### [Task to complete]
Search the records for the word "besten". Copy every line where it appears.

### [Data to examine]
Segment Open
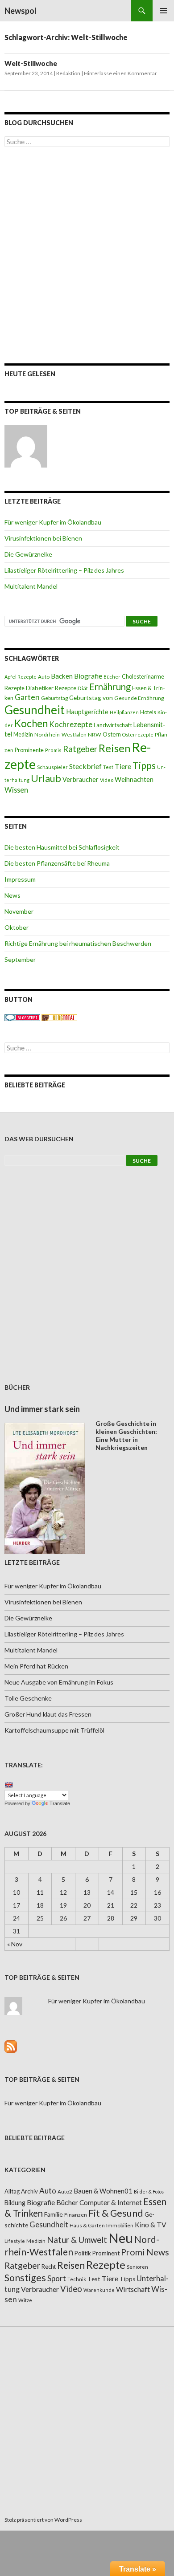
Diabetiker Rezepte (51, 688)
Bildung (14, 2202)
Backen (62, 676)
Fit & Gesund (115, 2213)
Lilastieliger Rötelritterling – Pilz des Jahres (64, 570)
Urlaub (46, 778)
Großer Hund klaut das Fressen (47, 1714)
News (12, 895)
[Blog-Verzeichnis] (22, 1017)
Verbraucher (80, 779)
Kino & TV (150, 2225)
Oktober (16, 927)
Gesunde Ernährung (139, 698)
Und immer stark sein (42, 1409)
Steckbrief (85, 766)
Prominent (106, 2253)
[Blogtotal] (59, 1017)
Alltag (12, 2191)
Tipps (144, 765)
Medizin (23, 734)
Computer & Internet (110, 2202)
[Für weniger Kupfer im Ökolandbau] (25, 446)
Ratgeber (80, 749)
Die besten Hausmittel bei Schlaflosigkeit (62, 847)
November (18, 911)
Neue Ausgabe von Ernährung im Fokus (58, 1682)
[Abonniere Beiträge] (10, 2045)
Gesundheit (34, 710)
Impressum (20, 879)
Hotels (148, 712)
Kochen (31, 723)
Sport (56, 2278)
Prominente (29, 750)
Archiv (29, 2191)
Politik (83, 2253)
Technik (76, 2279)
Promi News (145, 2252)
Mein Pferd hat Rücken (36, 1666)
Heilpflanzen (124, 712)
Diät (83, 688)
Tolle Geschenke (28, 1698)
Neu (120, 2238)
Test (108, 767)
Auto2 (65, 2191)
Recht (48, 2266)
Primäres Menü (163, 10)
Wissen (16, 789)
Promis (53, 750)
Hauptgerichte (87, 712)
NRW (94, 734)
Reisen (114, 748)
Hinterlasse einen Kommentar (120, 73)
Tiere (123, 766)
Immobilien (119, 2225)
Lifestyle (14, 2241)
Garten (27, 697)
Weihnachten (134, 779)
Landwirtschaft (113, 724)
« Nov (14, 1944)
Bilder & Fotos (149, 2191)
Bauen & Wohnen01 (103, 2191)
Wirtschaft (133, 2289)
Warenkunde (99, 2290)
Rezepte (105, 2264)
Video (106, 780)
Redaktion (68, 73)
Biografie (88, 676)
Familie (53, 2214)
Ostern (112, 734)
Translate (60, 1803)
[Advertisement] (87, 255)
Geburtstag (54, 698)
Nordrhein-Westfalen (60, 734)
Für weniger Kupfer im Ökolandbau (52, 522)
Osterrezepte (137, 734)
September (20, 959)
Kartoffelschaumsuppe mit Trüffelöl (54, 1730)
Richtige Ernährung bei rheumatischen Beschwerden (77, 943)
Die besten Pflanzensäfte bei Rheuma (57, 863)
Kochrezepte (70, 724)
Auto (44, 676)
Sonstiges (25, 2277)
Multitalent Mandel (31, 586)
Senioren (137, 2267)
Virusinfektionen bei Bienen (43, 538)
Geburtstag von (91, 697)
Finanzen (75, 2214)
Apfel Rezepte (20, 677)
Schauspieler (52, 767)
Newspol (20, 11)
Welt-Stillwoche (30, 63)
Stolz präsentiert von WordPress (43, 2519)
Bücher (112, 677)
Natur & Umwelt (77, 2240)
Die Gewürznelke (28, 554)
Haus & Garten (87, 2225)
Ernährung (110, 686)
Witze (25, 2300)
Segment Closed
### [Result for this exercise]
Die besten Hausmittel bei Schlaflosigkeit (62, 847)
Die besten Pflanzensäfte bei Rheuma (57, 863)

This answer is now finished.